Stille Post in Londons Redaktionen
3. April 2001. Die Bristoler Lokalzeitung "Western Daily Press" veröffentlicht einen Artikel mit dem Titel "Is the truth still out there?". Darin wird Denis Plunkett zitiert, dass UFOs besonders zu Zeiten des kalten Krieges des öfteren "über Raketenstützpunkten, Kernkraftwerken und Regierungsgebäuden" gesehen worden seien. Doch heute sei es "in der Tat sehr ruhig". Vielleicht hätten die Außerirdischen ihre Mission beendet, spekuliert er. Aufgrund des Rückgangs an Meldungen sei auch das Interesse an seiner Gesellschaft enorm zurückgegangen. "Wer will schon an einem regnerischen Abend in einem dunklen Pub auftauchen, um ein paar Leuten mit Dias zuzuhören, wenn man auch zu Hause sitzen und im Web surfen kann?" Bis dahin also noch kein Wort über die Schließung des Büros sondern lediglich über die "Beendigung der Treffen" aus Mangel an Teilnehmern.

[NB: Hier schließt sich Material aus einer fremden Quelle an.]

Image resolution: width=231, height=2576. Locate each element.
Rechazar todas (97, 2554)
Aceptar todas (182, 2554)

Das hatte auch Simon de Bruxelles von der "Times of London" so gelesen und, nach einem Telefonat mit Denis Plunkett, in seinem späteren Artikel so geschrieben. Nun muss man wissen, dass bei den meisten britischen Zeitungen die Überschriften nicht von den Reportern selber, sondern von den Redakteuren geschrieben werden. So erschien der Times Artikel am 23. April 2001 mit der Überschrift UFO bureau shuts as aliens shun Earth. Etwas ähnliches passierte auch bei der "Evening Post" aus Bristol. Diese Zeitung brachte am 4. April 2001 einen Artikel mit der Überschrift "Closed Encounters", ein Wortspiel mit dem Filmtitel von Steven Spielbergs "Close Encounters of the Third Kind". Beide Autoren machen jedoch in ihren Texten klar, dass das Büro nicht geschlossen sondern lediglich die Treffen aufgeschoben worden waren.

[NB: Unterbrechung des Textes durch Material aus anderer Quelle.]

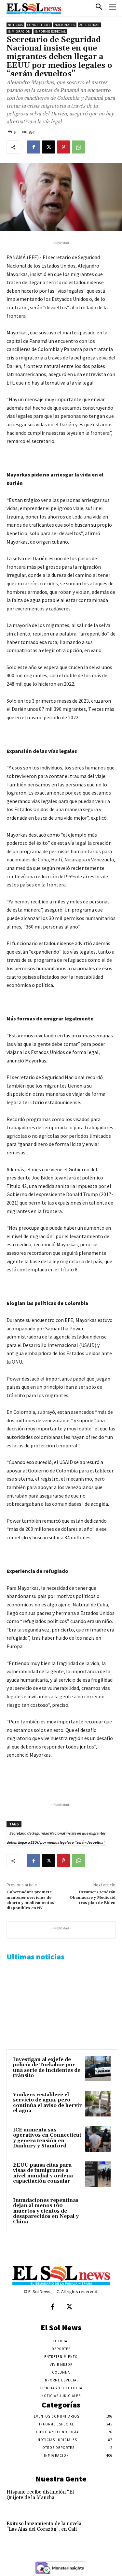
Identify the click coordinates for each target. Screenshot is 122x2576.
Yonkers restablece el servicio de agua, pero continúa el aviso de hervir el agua (47, 2103)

Die ganze Sache wäre auch nur halb so wild, hätten nicht die Nachrichtenagenturen die Sache völlig durcheinandergebracht. Sowohl bei Reuters (Where have all the UFOs gone? Long time passing!, 23. April 2001) als auch bei AFP (British UFO bureau shuts down due to lack of flying saucers, 23. April 2001) ist im eigentlichen Text nicht mehr von Aufschub, sondern von einer Schließung des UFO-Büros die Rede. Aus den Texten wird klar, dass man ohne eigene Recherche nur den Times Artikel weiterverarbeitet hatte. Wie man sich vorstellen kann begann nun der Siegeszug der Falschmeldung. Deutsche Zeitungen von taz bis Welt, der International Herald Tribune, "Le Figaro" und die BBC, um nur einige zu nennen, waren dankbar für eine bunte Meldung. Richtig amüsant wurde es sogar, als sich ein Wissenschaftsjournalist von Scientific American der Sache annahm.

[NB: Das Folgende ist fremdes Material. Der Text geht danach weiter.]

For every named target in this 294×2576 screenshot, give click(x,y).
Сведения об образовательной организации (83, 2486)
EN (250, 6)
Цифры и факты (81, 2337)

Das Murren, besonders unter britischen UFO-Forschern, war groß. Von einem Abebben an UFO-Sichtungen könne gar keine Rede sein, schrieb man der Times. Deren Reporter Simon de Bruxelles sei unter Forschern ohnehin bereits als UFO-Leugner bekannt und Denis Plunketts Büro spiele in der Szene keine wichtige Rolle. Simon de Bruxelles sagt, er könne sich nicht daran erinnern, bereits über UFOs geschrieben zu haben, doch "vielleicht haben die Men in Black meine Erinnerung daran ausradiert."
Denis Plunkett versuchte mehrmals eine Gegendarstellung bei der Times zu erwirken. Ohne Erfolg wandte er sich viermal an die "Press Complaints Commission", dem britischen Äquivalent des deutschen Presserats, wo man ihm sagte, dass der eigentliche Text des Times Artikels doch faktisch korrekt sei. "Dabei ist es doch die Überschrift, die den Ärger verursachte." Einwand abgelehnt. So nahm die Geschichte ihren Lauf, bis Plunkett in der Juli-Ausgabe des britischen "UFO Magazine" kundgab, dass er niemals und zu niemandem etwas gesagt habe, "was als Schließung der ältesten UFO-Organisation der Welt ausgelegt werden könnte." Und so steht seitdem die Theorie im Raum, dass irgend ein Niemand die Falschmeldung absichtlich in Umlauf gebracht hat, um von einem anderen Ereignis abzulenken.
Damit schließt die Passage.